*PASSAGE PRÉSENTÉ:*
━━━━━━━━━━━━━━━━

Même si la violence physique est moins visible dans cet ouvrage, dans sa forme brutale et gratuite comme on a pu le constater dans La folie et la mort, l'auteur a tenu à mettre certaines scènes brutales au grand jour. Ces scènes tournent pour la plupart autour de Marie. Celle-ci s'accroche souvent avec sa mère. Les deux femmes n'avaient pas eu de véritables rapports mère-fille. La mère de Marie l'avait abandonnée, quand elle avait cinq ans, sur le quai d'une gare pour aller s'occuper de sa nièce Samanar qui venait de naître. Et la petite fille avait grandi sans l'affection maternelle. C'est pourquoi les altercations n'étaient pas rares entre elles pendant les moments où elles se retrouvaient. Marie raconte qu'un jour :

« Tout d'un coup je ne sais pas ce qui lui avait pris. Elle se mit subitement à m'insulter devant la petite Soxna. Il y avait des expressions dans le dialecte Saloum - Saloum d'une telle vulgarité ! C'étaient ces expressions là que ma Mère avait utilisées. Ce qu'elle disait, je ne pourrai le transcrire dans aucune langue. L'intonation de sa voix, la dureté des mots utilisés ! Des mots grossiers, lourds, désagréables. Cette femme debout là, devant moi, était ma mère ? Cette femme qui parlait de cette façon était ma Mère ? »45(*).

Cette séquence de violence verbale inouïe, comme le laisse entrevoir le narrateur, lève un coin de voile sur la nature des liens qui unissent la mère et la fille. Les injures proférées par la mère étaient si fortes et si vulgaires que la fille a fini par conclure que celle-là ne pouvait pas être sa mère.

Marie a eu également des rapports souvent brutaux avec sa soeur Assy, la mère de sa nièce Samanar. Les deux soeurs ont toujours nourri une rivalité sourde, du fait que Assy avait vite interrompu sa scolarité pour cause de maternité et que Marie avançait bien dans les études. C'est cette situation qui a contribué à amplifier les fréquentes altercations qu'elles avaient depuis la tendre enfance de Marie :

« Ma mère m'avait raconté qu'un jour, ma soeur Assy était en train de repasser. Pendant ce temps, ma Mère tenait sa fille dans ses bras. Je me trouvais à côté et ma soeur Assy avait dit qu'elle allait me brûler. Ma mère lui avait répondu qu'elle n'oserait pas. Je devais avoir, je le rappelle, trois ou quatre ans au plus. Si j'étais un peu plus âgée, je ne me serais pas laissée faire. Je me serais éloignée d'elle. Et ma soeur Assy, froidement, avait posé le fer à repasser brûlant sur mon épaule. J'en garde les traces jusqu'à présent »46(*).

━━━━━━━━━━━━━━━━

*CONSIGNES:*
1 – Relevez tous les prénoms de personnages qui apparaissent dans le texte sur Marie.
2 – Poursuivez le texte sur Marie à la suite de sa dernière phrase.
Le listing forme un matériau distinct du texte sur Marie.

*EXTRAIT DE DONNÉES:*
━━━━━━━━━━━━━━━━

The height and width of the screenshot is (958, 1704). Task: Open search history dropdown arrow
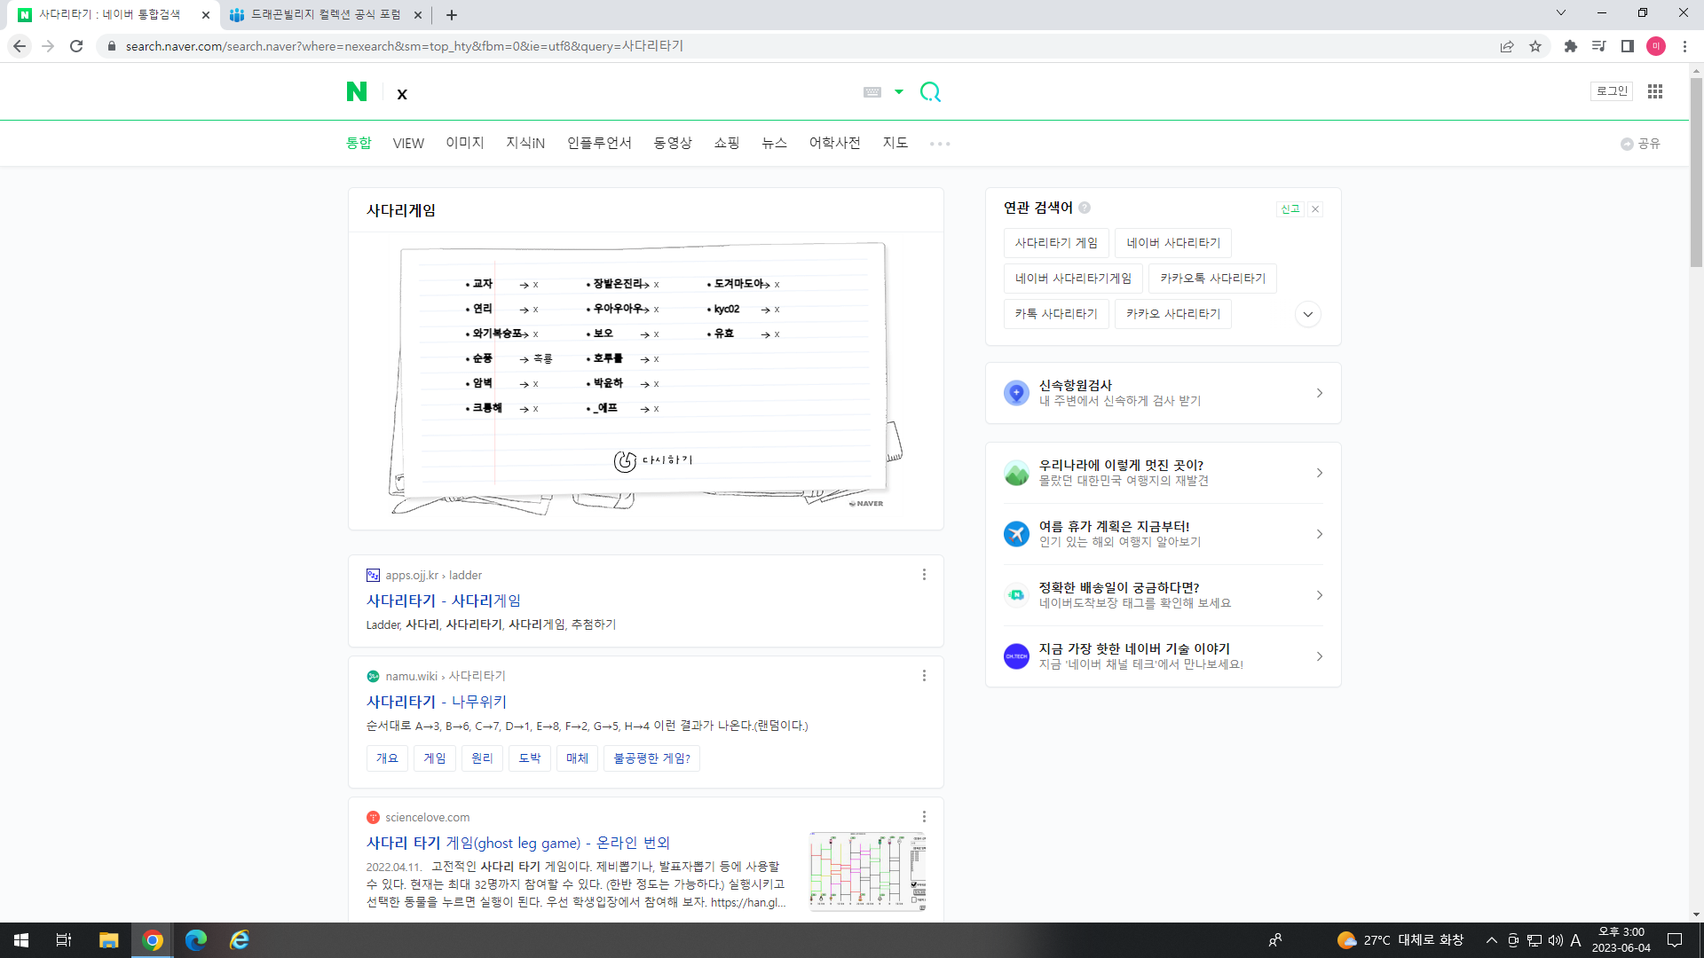tap(899, 92)
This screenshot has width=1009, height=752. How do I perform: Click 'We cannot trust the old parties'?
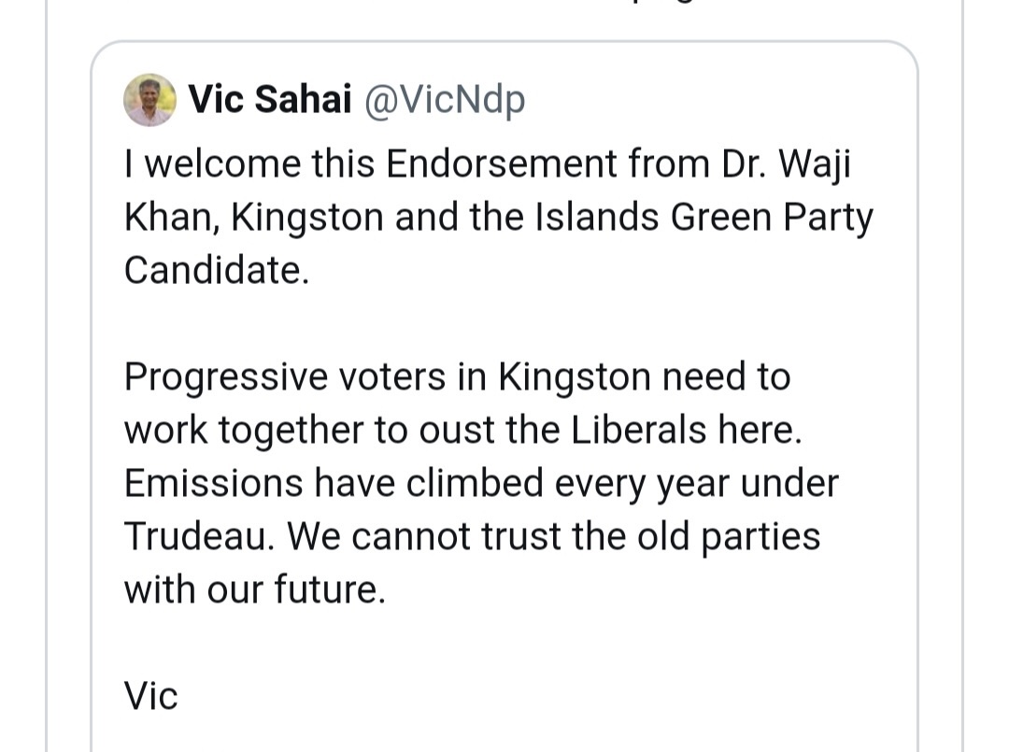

━━━━━━━━━━━━━━━━

*RÉSULTATS ATTENDUS:*
1 – Marie, Samanar, Soxna, Assy

2 –
Ainsi, Assy brûle sa soeur cadette pour le simple plaisir de le faire. Et ce qui frappe dans cette séquence c'est la froideur avec laquelle une fille fait du mal à sa soeur. Elle annonce, comme en blaguant qu'elle le ferait et elle le fait malgré les protestations, un peu timides quand même, de la mère. Car la menace d'un fer à repasser chaud sur les épaules d'une petite fille de trois ans devait avoir été prise un peu plus au sérieux que cela. On voit bien que la mère n'avait pas une grande tendresse pour sa fille.

De plus, Marie n'avait pas non plus de bons rapports avec son frère aîné Kaïdara. Celui-ci lui avait demandé un jour de lui laver une théière. Elle eut la mauvaise idée de demander à sa nièce Samanar de le faire parce qu'elle avait mal à la tête. Kaïdara partit d'une grande colère et se rua sur elle :

« Ma mère s'était intercalée entre nous deux. Le coup qu'il me destinait frappa ma mère et une de ses dents tomba. Cela non plus je ne pourrais jamais l'oublier. Jamais. Jamais. »47(*).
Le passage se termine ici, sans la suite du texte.